### Excerpt
○ ○ ○ ○

With health care under the legislative microscope, some organizations encourage political involvement for doctors — but outside the office.
Dhruv Khullar, MD, MPP, is an advocate for physicians diving headfirst into politics.
He says abstaining from elections and legislative processes equates to decisions about the American health care system being made — unchecked — by people who work outside of it.
Physicians historically have low turnouts during elections. An October 2016 report by the Annals of Internal Medicine says doctors vote at rates 9 percent lower than the general population and 22 percent lower than lawyers — a trend that hasn’t changed since the late 1970s.
Khullar hopes that changes.
“My view is that it would be better to try to influence that discussion and those policies rather than sit back and let it happen to us,” says Khullar, a resident physician at Massachusetts General Hospital, whose writing on the intersection of medicine and politics has appeared in USA Today, the Washington Post and other general-interest publications.
It’s an intersection that seems to grow more contentious by the month.
In addition to debate over the Affordable Care Act and failed efforts to replace and repeal it, other points on the medical-political spectrum include abortion, vaccines, end-of-life care, medical marijuana, Medicare and Medicaid funding, LGBT care, undocumented-immigrant care and gun ownership.
“As much of our society becomes politicized,” Khullar says, “all these things enter the doctor-patient relationship, as well.”
It all raises questions: Is there still a place in modern medicine for a physician to put all of her or his care and worry into just the patient? Or is physicians’ involvement inevitable and even necessary given today’s political climate? And if physicians do get politically involved, where are the ethical boundaries in terms of how it affects the care they provide?
Khullar suggests legislation, regulation and political opinion always will creep into a physician’s practice regardless of her or his neutrality. “If it is your choice to explicitly stay out of the political arena or to not be involved in any way, that is a reasonable personal choice,” he says. “But you also need to recognize that the flip side of that is these forces are still going to impact you and your patient.”
Political activism for physicians — voting, campaigning, donating and even running for office — is supported by the American Medical Association, the United States’ largest physician organization.
“Physicians have the right to be political actors in this country; doctors are citizens, too,” says Jack Deutsch, an AMA spokesman. “As such, the AMA strongly believes that physicians are entitled to the benefit of protected political activity, including making their concerns and grievances known and petitioning for change.”
The organization’s Code of Medical Ethics lays out such support: “It is laudable for physicians to run for political office; to lobby for political positions, parties, or candidates; and in every other way to exercise the full scope of their political rights as citizens.”
The AMA itself is quite active politically: It lobbies heftily, and it will often make public its support or opposition of a person or issue.
But Khullar, the AMA and much of the medical world do have a political stopping point: when interacting with patients.
“I feel very strongly that it should not enter the hospital [room] or clinic,” Khullar says. “So when we’re in with our patients, we need to let our patients drive their decisions about their treatment.”
In these interactions, the balance of power is lower on the end of patients, who might be vulnerable and also want to keep their views private, the AMA’s ethics code says.

○ ○ ○ ○

According to the article on physicians and politics, why does Khullar want doctors to take part in elections and legislative processes? Answer in one to three sentences. Answer using only the article on physicians and politics.

### Information shown
○ ○ ○ ○

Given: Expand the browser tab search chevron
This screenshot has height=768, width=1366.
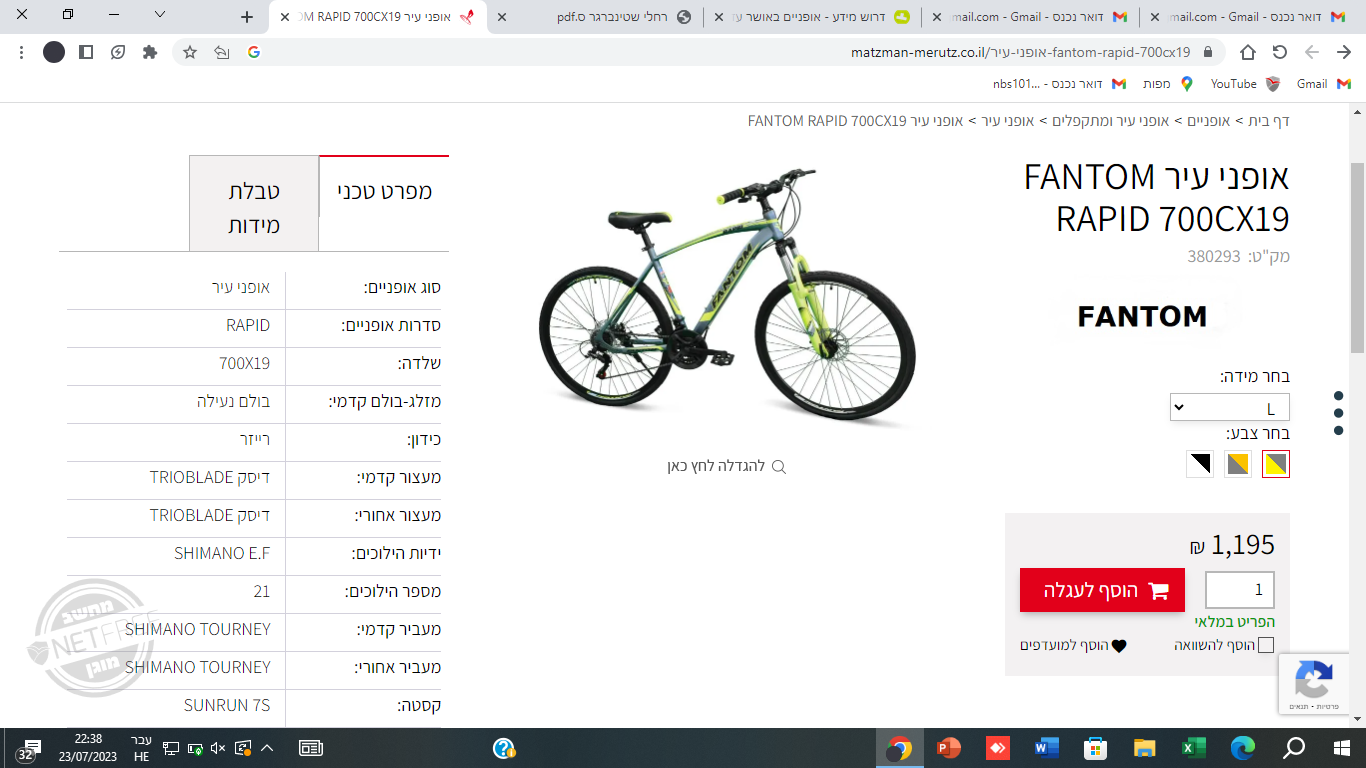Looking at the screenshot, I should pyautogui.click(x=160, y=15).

○ ○ ○ ○

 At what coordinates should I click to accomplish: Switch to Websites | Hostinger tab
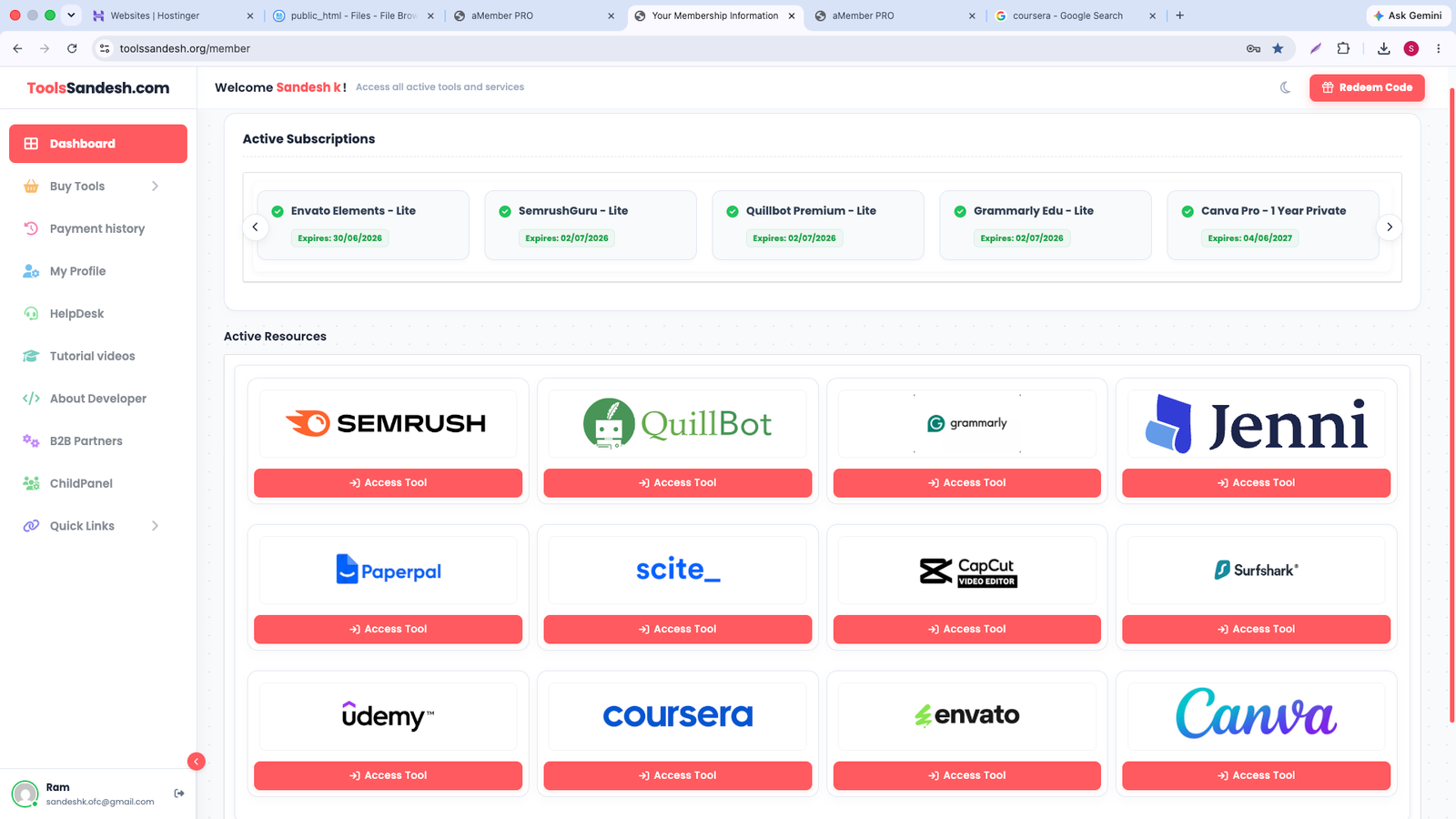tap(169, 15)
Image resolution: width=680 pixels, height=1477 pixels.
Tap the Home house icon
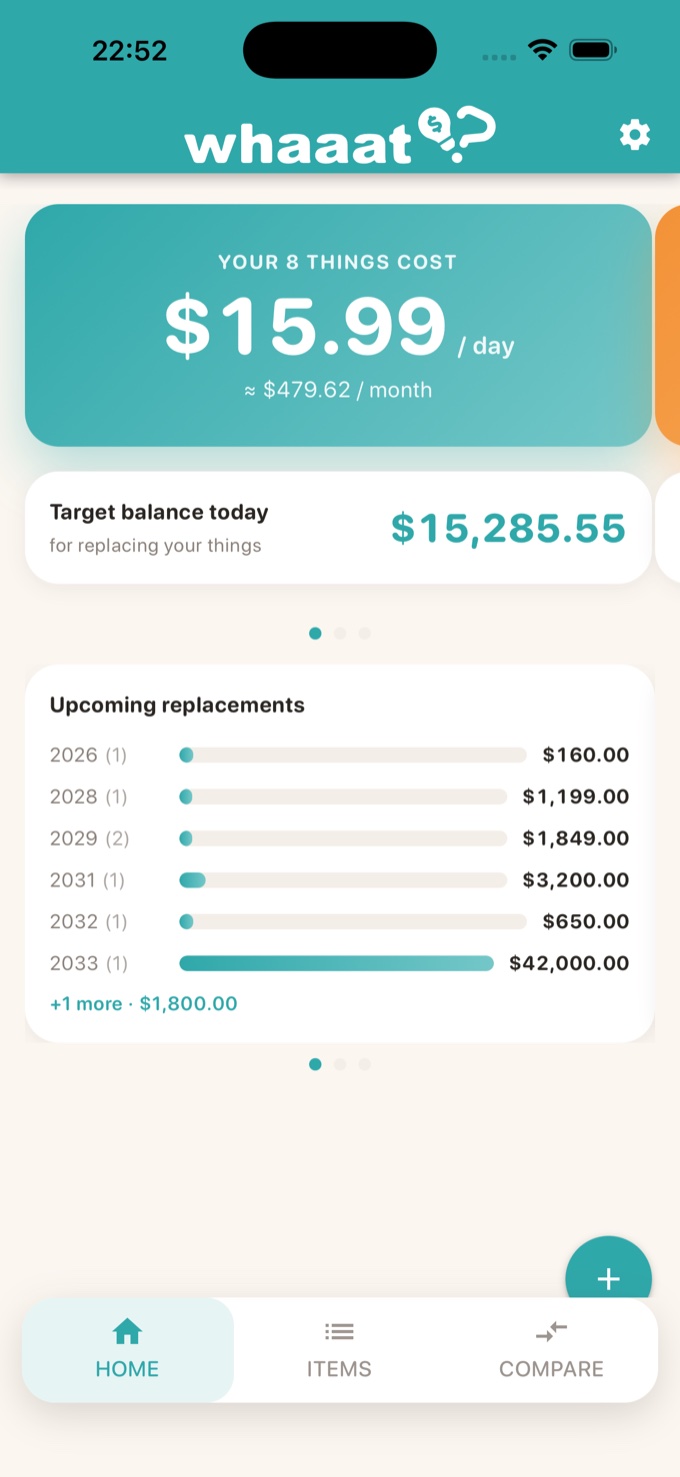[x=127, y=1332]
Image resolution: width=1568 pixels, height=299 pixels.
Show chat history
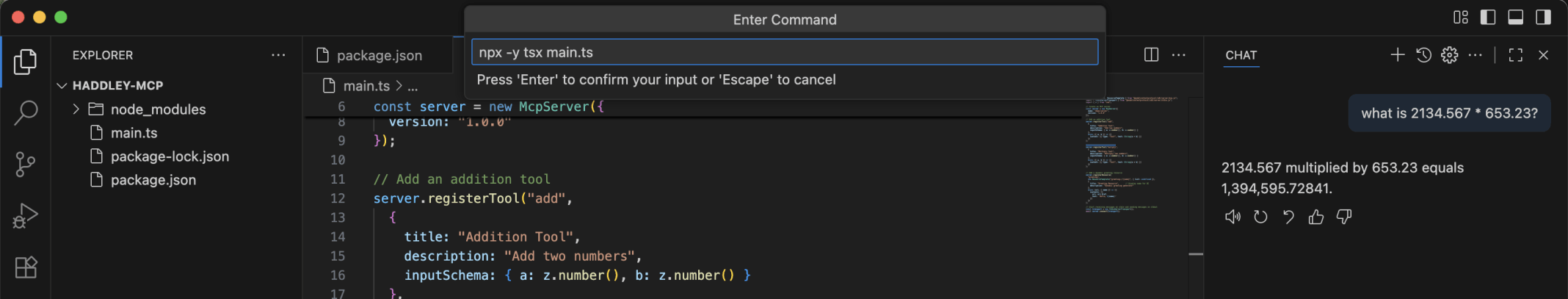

○ ○ ○ ○

### Exercise answer
Khullar says that if doctors stay out of elections and legislative processes, decisions about the American health care system get made, unchecked, by people who work outside of it. He believes it is better to try to influence those discussions and policies than to sit back and let them happen to doctors.